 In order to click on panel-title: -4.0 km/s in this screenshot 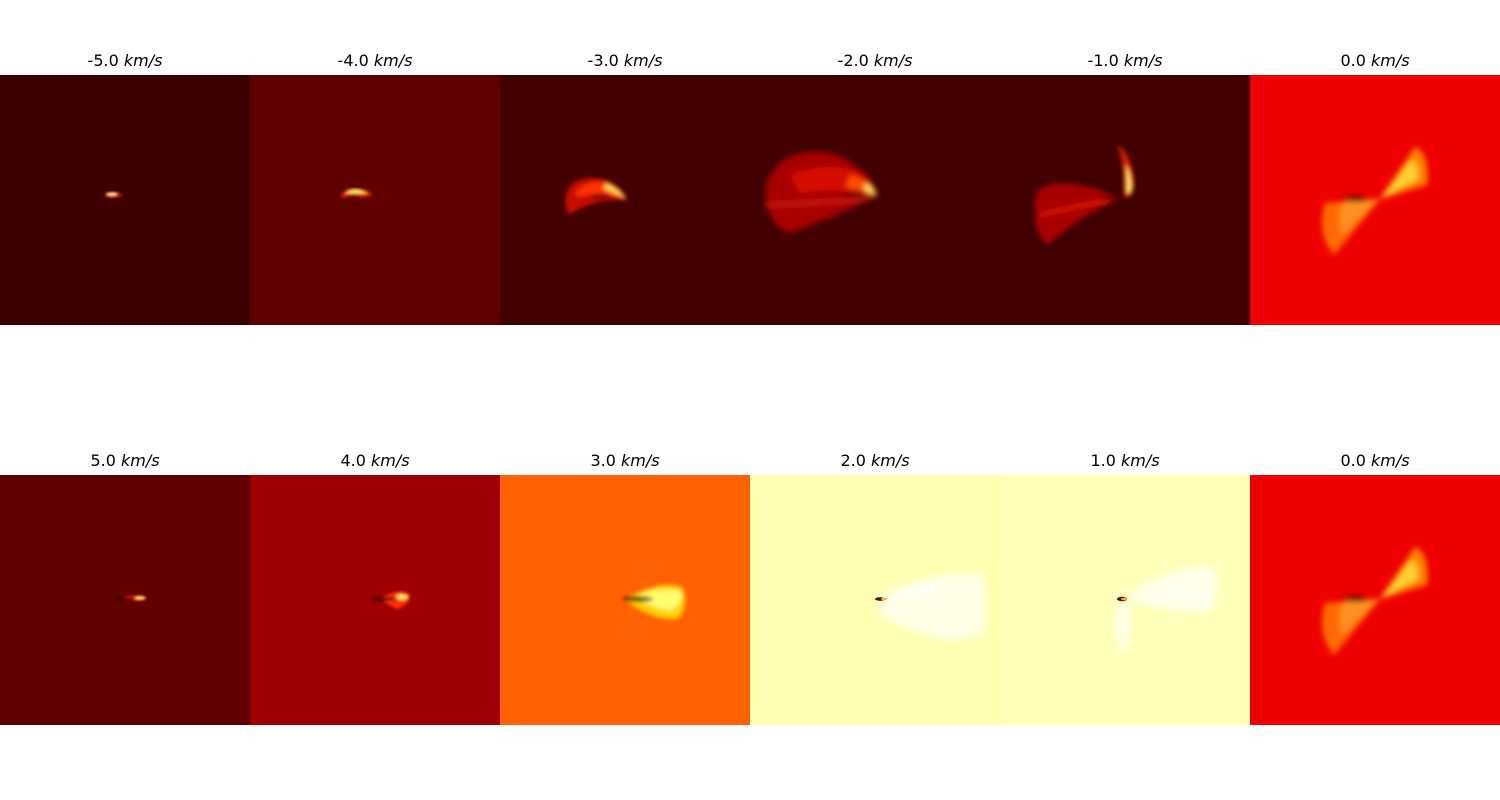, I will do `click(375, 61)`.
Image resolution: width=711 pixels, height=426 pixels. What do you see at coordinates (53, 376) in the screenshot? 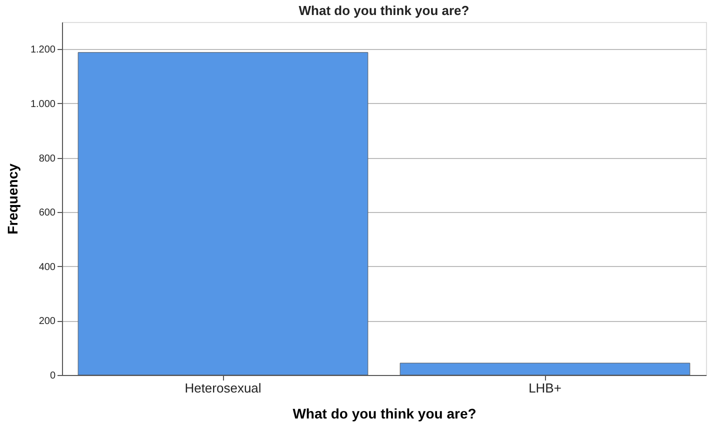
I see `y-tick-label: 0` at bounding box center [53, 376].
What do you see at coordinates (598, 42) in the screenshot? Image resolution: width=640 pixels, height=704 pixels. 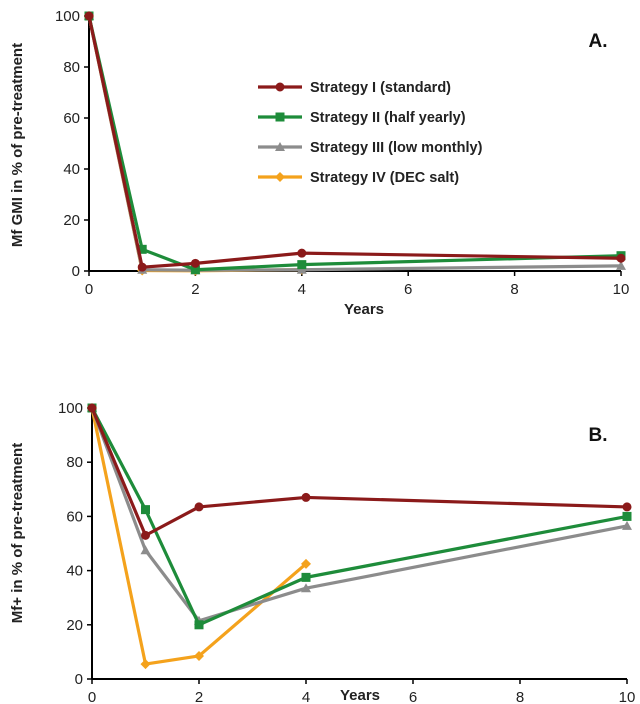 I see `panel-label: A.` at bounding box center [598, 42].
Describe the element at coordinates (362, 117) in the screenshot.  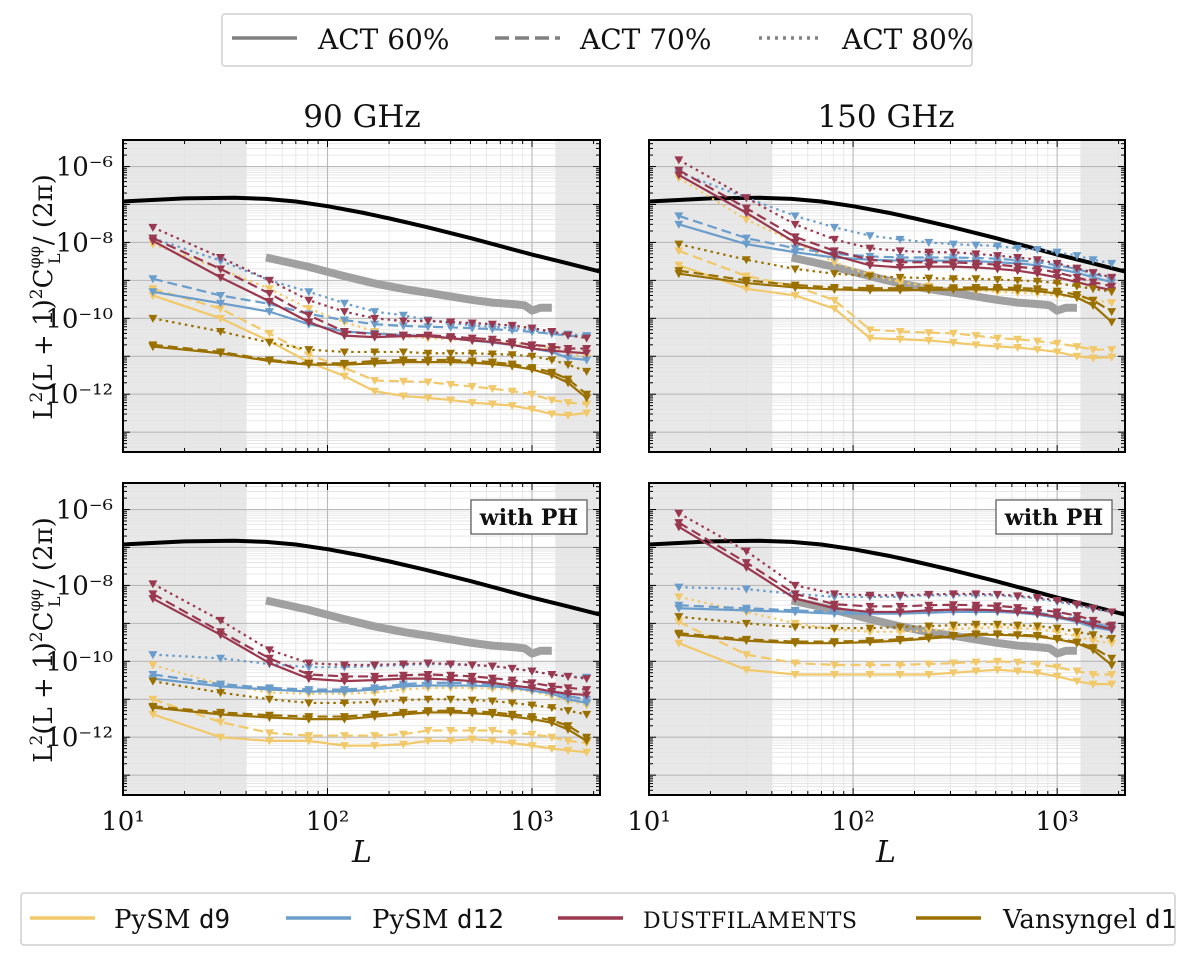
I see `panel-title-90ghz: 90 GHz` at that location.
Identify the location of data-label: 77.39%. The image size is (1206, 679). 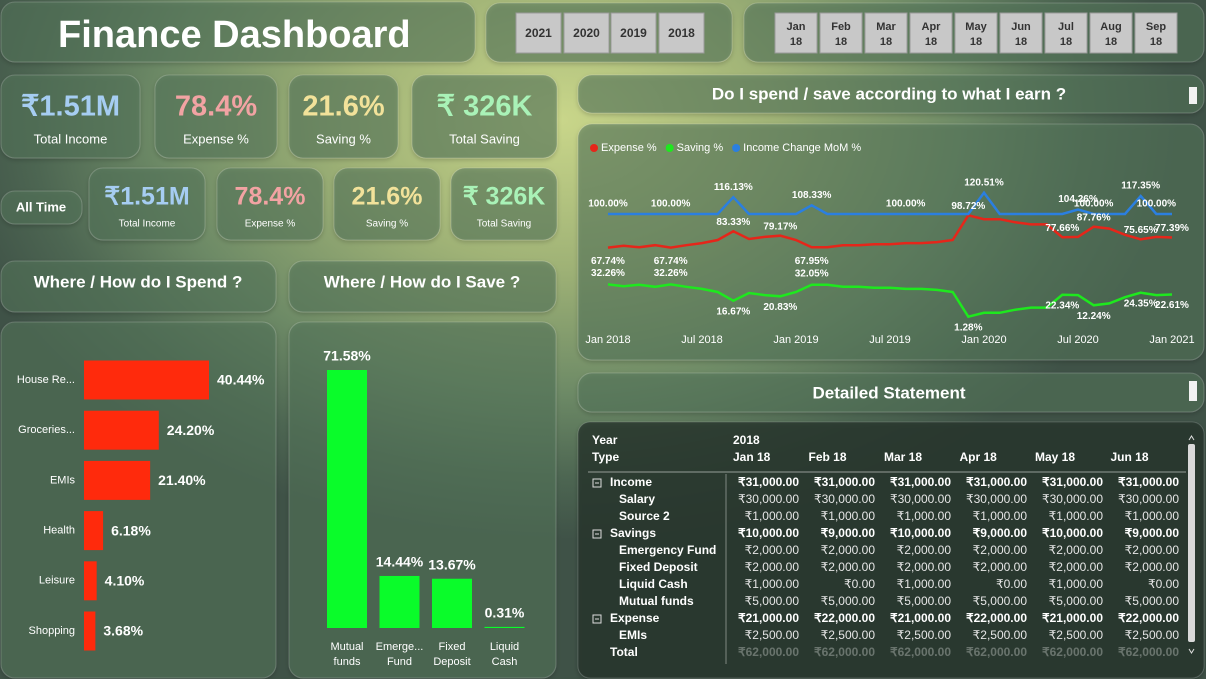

————

ASSIGNMENT:
Copy the material word for word, starting at the line containing "Describe the element" and ending at the last line of the material. Leave out the pictures.

WRITTEN ANSWER:
Describe the element at coordinates (362, 117) in the screenshot.  
I see `panel-title-90ghz: 90 GHz` at that location.
Identify the location of data-label: 77.39%. The image size is (1206, 679). 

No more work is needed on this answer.